If love is stronger in times of cholera then no doubt dinner is tastier in times of swine flu. And recession. Fewer people means fewer hassles. However, someone forgot to scare away Province’s remarkably attractive heap of customers on this fine Saturday evening. The bar hadn’t room to walk and the restaurant was as packed as a Russian moonshine tasting. We arrived 15 minutes before reservation time to grab a few drinks at the bar. Or so we thought. Despite there being 3 bartenders, and not a single un-served soul before us, it still took 8 minutes to place the order and another 4 to get it. I guess 2 glasses of house red is complicated. This worked out well because we were a mere sip or two into the first round when our table beckoned. In the world of reservations, timeliness is godliness.

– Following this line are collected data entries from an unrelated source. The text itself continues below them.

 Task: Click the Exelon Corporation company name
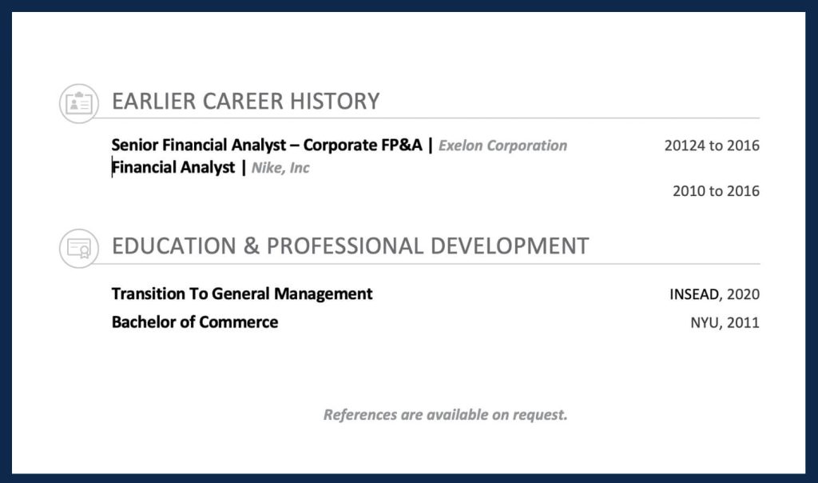pyautogui.click(x=502, y=146)
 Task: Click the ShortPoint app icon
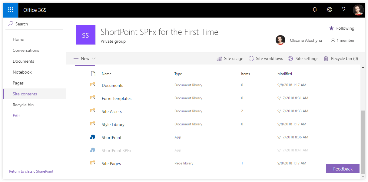point(93,137)
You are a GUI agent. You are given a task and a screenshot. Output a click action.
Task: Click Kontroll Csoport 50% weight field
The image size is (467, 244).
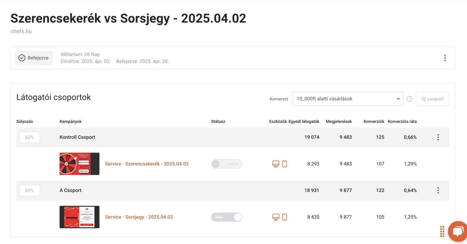click(x=29, y=137)
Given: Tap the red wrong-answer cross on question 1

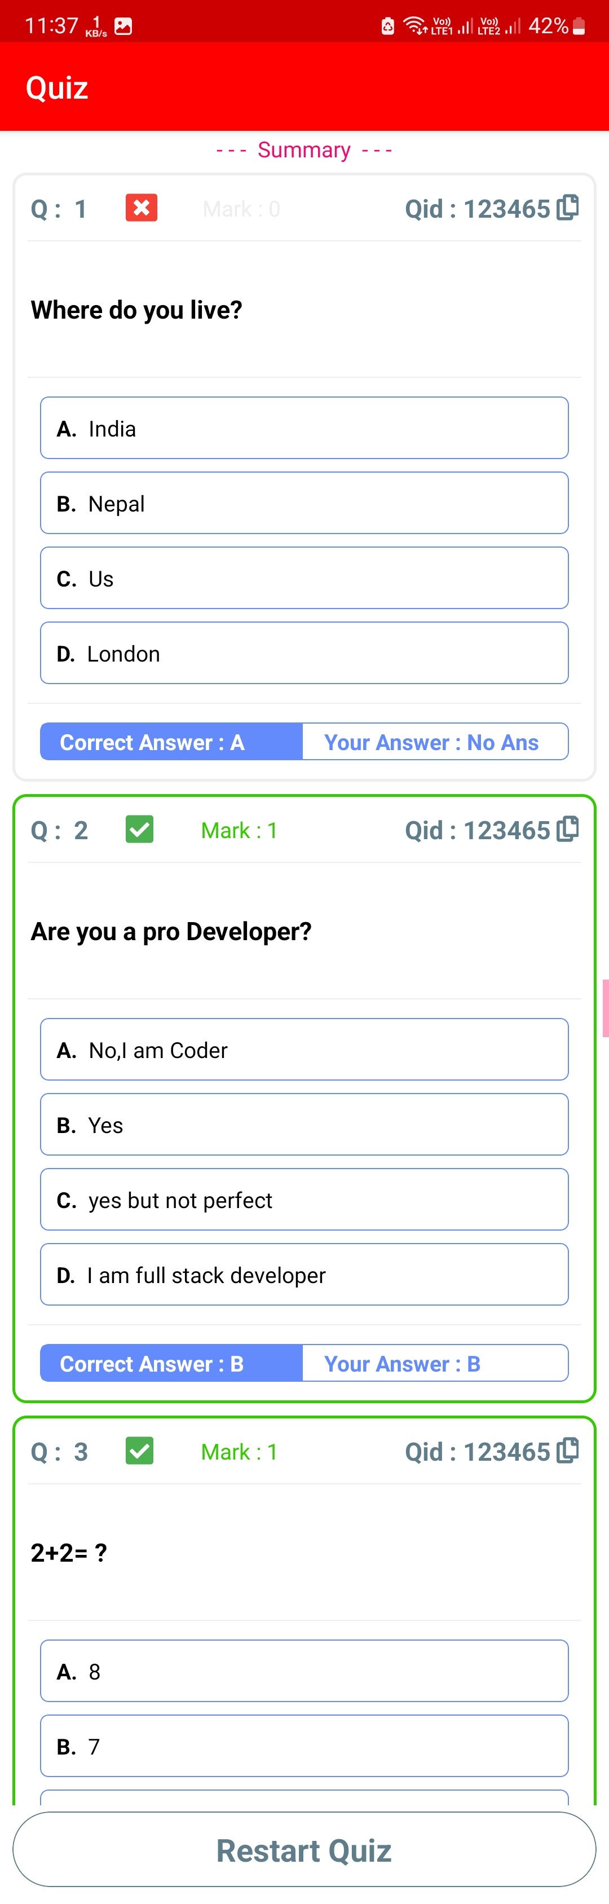Looking at the screenshot, I should 141,208.
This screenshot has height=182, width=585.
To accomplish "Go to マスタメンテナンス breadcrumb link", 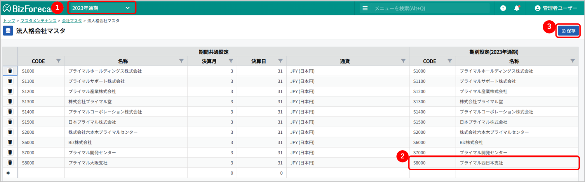I will tap(38, 21).
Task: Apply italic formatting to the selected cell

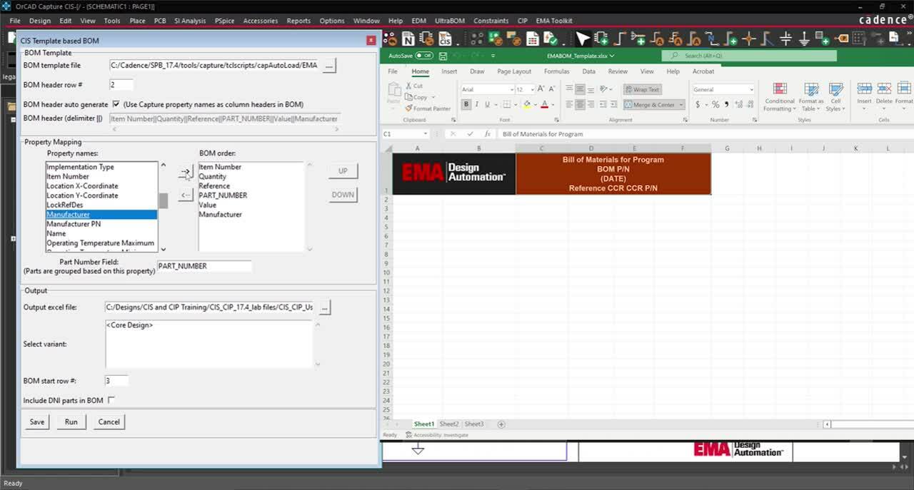Action: pyautogui.click(x=477, y=104)

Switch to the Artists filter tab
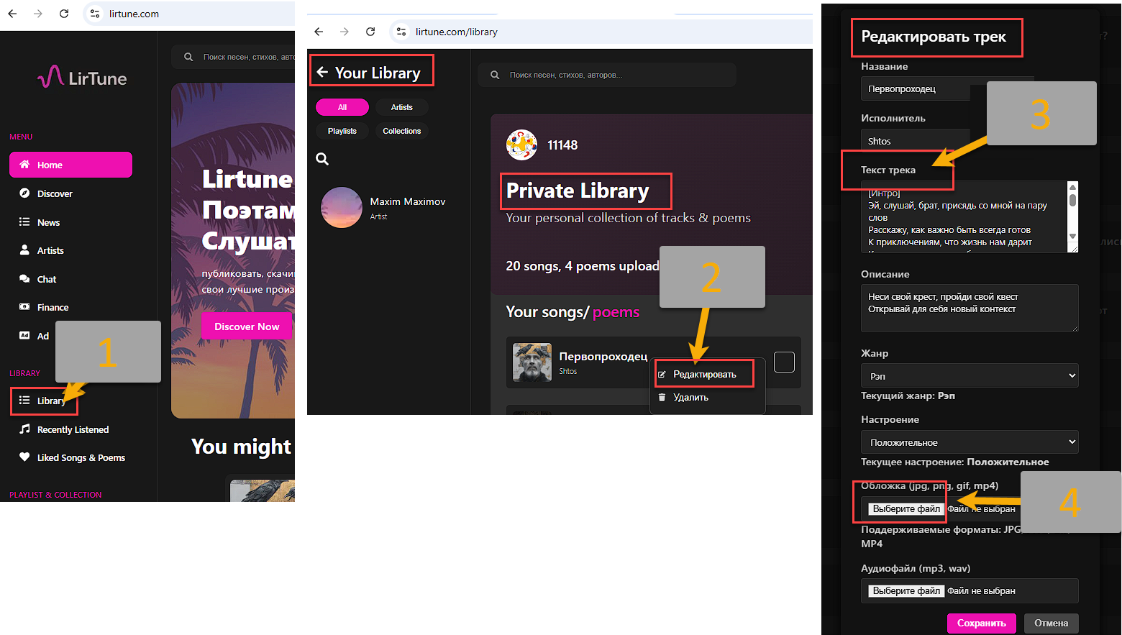401,107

As I walked across the harvested cork [Is there any other kind?] floor and settled into my recycled leather chair surrounded by LEED certification here and GREEN certification there I was secretly delighting in the fact that all this environmental gobbledygook was balanced by my having driven the 7 blocks to dinner in an 8 mile-per-gallon chariot. Hahahahahaha! Take your GREEN and stick it right up your BROWN.

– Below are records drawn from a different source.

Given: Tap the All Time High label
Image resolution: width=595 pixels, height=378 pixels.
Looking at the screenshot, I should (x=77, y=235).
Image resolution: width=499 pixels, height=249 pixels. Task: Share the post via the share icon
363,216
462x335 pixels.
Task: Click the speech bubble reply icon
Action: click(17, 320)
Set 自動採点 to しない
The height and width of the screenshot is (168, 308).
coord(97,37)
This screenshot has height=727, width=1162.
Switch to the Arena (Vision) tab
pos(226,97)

Anyway, on to the gluttony.
Perhaps Province’s most delightful aspect is its breakdown of portion size. Small, Big and Bigger works for those unable or unwilling to drop 30 bucks on a cut of fish by enabling the order of a halfsie for $12. For caloric potentates like the author, such rationing is divine because now, instead of ordering 2 entrées and splitting a third, he and his date could (and did) order 8 entrées without being overly embarrassed. Nearly all were winners.
The best dish of the evening was the salmon. Burnt on the outside while nearly raw on the inside each bite made me regret not getting the bigger portion. Other winners were in descending order: Shrimp and grits, veggie rice, pork bocadillo, baby octopus, Hamachi sashimi and tortilla soup. The only loser was the oxtail stew of which there was little ox, less tail and a runny liquid that was closer to the stuff in a can of black beans than stew. I did find what I thought to be a microscopic cube of the promised pork belly but it turned out to be gristle. But don’t let me fool you. I still devoured every last drop of the stuff. When 7/8 dishes are perfect, it is unfair to proclaim dinner anything other than success. Table service was excellent too despite the fact that things took their sweet time leaving the kitchen. Though when one orders a cartload of half-portions some delays should be expected.
And the best part? 2 people eating to the point of immobility with 2 glasses of wine each for 100 bucks. In Chicago. In 2009. Believe it. Then go do it. Or I’m going to print out this review 50 times and not recycle it.
Pros: Cost, menu breakdown, Green. (If you care)
Cons: I'll find one eventually.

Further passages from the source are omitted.